La originalidad se manifiesta también en la sintaxis y en el valor semántico del conjunto. El esquema habitual de las «novelas de adulterio», con el trío: esposa, marido y amante, queda modificado en La Regenta con un cuarteto de esquema original: Ana Ozores, la Regenta, está rodeada de tres pretendientes: don Víctor, que la seduce con el matrimonio y la oferta de una vida a salvo de penurias; don Álvaro Mesía, don Juan de oficio, que no le ofrece nada, y crea una ficción amorosa y hasta pasional; y don Fermín, un sacerdote, que se introduce en el mundo de Ana como confesor y se enamora realmente de ella.

Algunos críticos han propuesto una lectura «realista» de la obra y dan a la ciudad el protagonismo, pero creo que no puede considerarse así, pues la ciudad no pasa de ser un telón de fondo que no varía del principio al fin; otros críticos han propuesto una lectura «naturalista», y efectivamente en el discurso se encuentran frases que bien pudiéramos considerar así, pero no hay en la historia indicios de un determinismo en las conductas.
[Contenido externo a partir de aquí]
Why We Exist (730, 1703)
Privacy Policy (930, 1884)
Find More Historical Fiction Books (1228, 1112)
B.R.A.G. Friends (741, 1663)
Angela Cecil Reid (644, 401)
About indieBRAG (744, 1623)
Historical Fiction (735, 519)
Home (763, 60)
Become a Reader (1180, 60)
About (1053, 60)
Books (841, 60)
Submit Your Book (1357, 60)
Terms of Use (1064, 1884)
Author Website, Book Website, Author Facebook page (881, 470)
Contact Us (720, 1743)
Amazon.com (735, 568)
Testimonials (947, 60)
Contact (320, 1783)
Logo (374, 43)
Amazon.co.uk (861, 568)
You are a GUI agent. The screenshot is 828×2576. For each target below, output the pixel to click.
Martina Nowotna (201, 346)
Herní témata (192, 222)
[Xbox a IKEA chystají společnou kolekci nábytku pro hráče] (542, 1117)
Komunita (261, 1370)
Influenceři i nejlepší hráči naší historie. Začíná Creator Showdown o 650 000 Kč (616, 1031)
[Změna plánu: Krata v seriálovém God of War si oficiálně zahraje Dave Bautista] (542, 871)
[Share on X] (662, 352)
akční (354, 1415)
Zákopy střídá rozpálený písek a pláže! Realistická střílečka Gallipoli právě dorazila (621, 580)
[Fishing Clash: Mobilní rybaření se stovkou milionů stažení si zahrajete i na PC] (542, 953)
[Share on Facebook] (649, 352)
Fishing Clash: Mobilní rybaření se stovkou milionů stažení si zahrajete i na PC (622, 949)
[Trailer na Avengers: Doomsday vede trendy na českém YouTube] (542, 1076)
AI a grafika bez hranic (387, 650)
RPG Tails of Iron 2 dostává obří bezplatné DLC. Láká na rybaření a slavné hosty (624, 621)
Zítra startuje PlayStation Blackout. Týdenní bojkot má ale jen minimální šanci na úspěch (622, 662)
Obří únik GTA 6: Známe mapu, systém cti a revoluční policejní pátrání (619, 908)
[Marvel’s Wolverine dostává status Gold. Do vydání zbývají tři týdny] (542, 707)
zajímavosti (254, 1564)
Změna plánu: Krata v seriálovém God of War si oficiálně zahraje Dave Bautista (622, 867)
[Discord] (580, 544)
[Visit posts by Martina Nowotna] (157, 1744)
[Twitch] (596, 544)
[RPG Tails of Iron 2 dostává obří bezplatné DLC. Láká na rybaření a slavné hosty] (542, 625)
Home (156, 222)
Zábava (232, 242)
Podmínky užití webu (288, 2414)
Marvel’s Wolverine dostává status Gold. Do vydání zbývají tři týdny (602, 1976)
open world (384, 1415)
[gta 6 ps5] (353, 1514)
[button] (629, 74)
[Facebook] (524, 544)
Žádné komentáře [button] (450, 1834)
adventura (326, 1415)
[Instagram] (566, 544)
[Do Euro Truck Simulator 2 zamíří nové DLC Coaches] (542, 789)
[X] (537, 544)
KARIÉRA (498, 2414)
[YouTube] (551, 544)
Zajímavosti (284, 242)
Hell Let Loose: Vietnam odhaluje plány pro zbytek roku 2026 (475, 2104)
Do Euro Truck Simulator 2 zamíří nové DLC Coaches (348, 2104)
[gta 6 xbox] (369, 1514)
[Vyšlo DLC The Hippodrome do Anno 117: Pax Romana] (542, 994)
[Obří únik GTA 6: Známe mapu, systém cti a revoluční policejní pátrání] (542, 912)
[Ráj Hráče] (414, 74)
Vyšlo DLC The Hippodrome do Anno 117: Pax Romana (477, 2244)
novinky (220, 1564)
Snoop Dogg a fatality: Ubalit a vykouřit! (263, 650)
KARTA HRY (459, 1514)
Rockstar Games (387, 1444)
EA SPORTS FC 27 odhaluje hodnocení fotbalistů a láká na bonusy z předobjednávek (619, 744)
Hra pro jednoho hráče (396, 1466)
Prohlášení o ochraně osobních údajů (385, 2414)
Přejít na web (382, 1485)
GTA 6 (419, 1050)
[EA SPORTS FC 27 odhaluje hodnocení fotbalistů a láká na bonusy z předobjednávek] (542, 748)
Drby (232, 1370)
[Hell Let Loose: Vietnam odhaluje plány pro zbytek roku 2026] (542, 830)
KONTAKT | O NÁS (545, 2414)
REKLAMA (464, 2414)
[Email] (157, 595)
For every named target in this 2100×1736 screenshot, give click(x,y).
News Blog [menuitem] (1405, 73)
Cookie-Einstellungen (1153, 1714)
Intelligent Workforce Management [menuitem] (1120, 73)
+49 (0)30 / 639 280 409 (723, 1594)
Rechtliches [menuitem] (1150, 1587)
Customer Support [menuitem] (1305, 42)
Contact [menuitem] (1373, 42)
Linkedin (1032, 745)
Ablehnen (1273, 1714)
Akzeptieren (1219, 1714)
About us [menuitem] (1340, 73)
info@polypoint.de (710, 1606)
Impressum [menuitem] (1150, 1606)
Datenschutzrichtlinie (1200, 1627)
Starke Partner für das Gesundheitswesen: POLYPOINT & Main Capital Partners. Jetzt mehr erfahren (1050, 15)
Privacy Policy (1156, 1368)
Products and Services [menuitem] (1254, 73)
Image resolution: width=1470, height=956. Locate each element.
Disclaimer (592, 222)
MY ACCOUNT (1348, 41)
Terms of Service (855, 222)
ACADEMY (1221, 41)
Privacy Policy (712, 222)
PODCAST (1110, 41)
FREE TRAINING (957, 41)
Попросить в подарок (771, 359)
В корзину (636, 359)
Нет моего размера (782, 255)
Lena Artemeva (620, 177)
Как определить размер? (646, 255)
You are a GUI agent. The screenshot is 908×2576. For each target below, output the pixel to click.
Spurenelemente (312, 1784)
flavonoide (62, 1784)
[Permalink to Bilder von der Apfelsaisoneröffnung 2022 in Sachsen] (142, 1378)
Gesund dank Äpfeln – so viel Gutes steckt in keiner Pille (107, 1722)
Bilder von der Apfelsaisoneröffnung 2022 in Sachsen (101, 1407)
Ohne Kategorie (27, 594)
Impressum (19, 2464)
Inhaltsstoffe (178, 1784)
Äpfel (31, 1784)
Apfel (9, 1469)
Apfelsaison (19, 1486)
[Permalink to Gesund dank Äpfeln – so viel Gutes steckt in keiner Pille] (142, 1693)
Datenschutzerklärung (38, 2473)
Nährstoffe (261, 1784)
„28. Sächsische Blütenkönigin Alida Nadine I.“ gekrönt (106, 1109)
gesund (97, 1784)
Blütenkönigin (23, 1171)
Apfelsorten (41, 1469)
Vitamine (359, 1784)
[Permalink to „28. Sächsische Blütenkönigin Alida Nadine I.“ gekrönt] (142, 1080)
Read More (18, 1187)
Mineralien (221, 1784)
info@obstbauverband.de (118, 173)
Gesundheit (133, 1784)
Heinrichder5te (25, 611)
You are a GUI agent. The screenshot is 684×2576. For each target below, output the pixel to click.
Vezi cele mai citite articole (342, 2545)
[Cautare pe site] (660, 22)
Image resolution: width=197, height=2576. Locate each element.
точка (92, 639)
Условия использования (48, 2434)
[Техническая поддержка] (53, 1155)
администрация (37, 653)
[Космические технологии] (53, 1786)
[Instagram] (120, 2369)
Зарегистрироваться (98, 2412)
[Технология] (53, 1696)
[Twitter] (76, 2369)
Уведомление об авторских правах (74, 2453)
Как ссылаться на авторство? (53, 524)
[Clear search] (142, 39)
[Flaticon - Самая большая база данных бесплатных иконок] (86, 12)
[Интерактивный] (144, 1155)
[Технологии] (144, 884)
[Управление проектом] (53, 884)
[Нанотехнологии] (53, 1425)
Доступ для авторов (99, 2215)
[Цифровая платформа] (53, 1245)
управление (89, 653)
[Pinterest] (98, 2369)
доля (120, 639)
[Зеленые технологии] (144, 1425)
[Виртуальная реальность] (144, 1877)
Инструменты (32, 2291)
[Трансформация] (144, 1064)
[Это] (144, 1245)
La novela puede leerse también como «novela de aprendizaje», pero no interno, pues Ana no aprende nada y eso significa su deseo de volver a empezar la relación con don Fermín; y eso la lleva a la desastrosa escena final. Pero el lector sí aprende: tiene ante sus ojos el paradigma de lo que no debe hacerse: casarse para asegurarse techo y comida, creer en el amor de un don Juan, identificar la religión con una persona.

La novela es compleja y apasionante, moderna en sus recursos y genial.